> **Source extract**:
◇ ◇ ◇
And about dislikes ‘don’t worry’ this too is what a stoic philosophy teaches … but yes never stop improving yourself because there is no end of our follies …


I don’t know much about stoicism so just asking whether it explains fate or just tell us to accept and love it to avoid suffering.

Why I’m getting dislikes? Did I say something wrong? (asking this only to know if my question was interpreted wrongly)


Hey Sherlock,I don’t know what the philosophy of stoicism teaches but fortunately,spirituality has some answers to the deep question u r asking.But good u asked on a platform where u can bounce off ideas freely.I hope PP doesn’t mind if we digress from the main topic of his essay.

Forget about rape or murder,any pain or suffering any human being undergoes is a result of our Karmas.

Karmas are of 3 types- sanchit,prarabdha and kriyaman karma.
◇ ◇ ◇
> **Instructions for the task**: Can you copy everything in the comment thread on stoicism from "I don’t know much" down to "of our Karmas.", renaming "stoicism" to "Epicureanism" wherever it occurs?

> **Provided data**:
◇ ◇ ◇
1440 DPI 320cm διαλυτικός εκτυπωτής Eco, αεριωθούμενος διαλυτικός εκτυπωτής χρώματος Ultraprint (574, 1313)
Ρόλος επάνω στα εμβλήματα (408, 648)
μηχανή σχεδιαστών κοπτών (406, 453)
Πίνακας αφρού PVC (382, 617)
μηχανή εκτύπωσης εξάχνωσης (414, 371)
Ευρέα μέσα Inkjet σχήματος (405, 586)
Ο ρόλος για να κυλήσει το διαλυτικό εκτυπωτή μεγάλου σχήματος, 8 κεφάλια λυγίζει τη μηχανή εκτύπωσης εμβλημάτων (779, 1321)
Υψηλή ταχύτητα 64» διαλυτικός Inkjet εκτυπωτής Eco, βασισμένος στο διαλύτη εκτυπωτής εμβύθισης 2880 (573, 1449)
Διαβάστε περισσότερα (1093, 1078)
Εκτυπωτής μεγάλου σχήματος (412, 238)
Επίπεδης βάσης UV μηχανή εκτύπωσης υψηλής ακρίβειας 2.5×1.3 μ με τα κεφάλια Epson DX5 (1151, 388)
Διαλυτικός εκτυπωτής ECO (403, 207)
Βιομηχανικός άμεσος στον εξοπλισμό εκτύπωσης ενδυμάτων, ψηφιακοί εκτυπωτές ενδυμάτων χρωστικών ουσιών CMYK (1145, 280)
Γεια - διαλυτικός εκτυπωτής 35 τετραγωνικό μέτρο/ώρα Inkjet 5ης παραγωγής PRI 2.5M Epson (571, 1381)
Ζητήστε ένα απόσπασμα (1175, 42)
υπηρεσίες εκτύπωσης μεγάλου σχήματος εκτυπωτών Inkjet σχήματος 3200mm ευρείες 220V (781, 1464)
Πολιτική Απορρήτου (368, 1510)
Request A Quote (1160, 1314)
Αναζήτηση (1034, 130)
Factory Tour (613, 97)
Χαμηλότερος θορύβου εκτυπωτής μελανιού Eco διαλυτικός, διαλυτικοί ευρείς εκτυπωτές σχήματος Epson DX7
◇ ◇ ◇
> **Written answer**:
I don’t know much about Epicureanism so just asking whether it explains fate or just tell us to accept and love it to avoid suffering.

Why I’m getting dislikes? Did I say something wrong? (asking this only to know if my question was interpreted wrongly)


Hey Sherlock,I don’t know what the philosophy of Epicureanism teaches but fortunately,spirituality has some answers to the deep question u r asking.But good u asked on a platform where u can bounce off ideas freely.I hope PP doesn’t mind if we digress from the main topic of his essay.

Forget about rape or murder,any pain or suffering any human being undergoes is a result of our Karmas.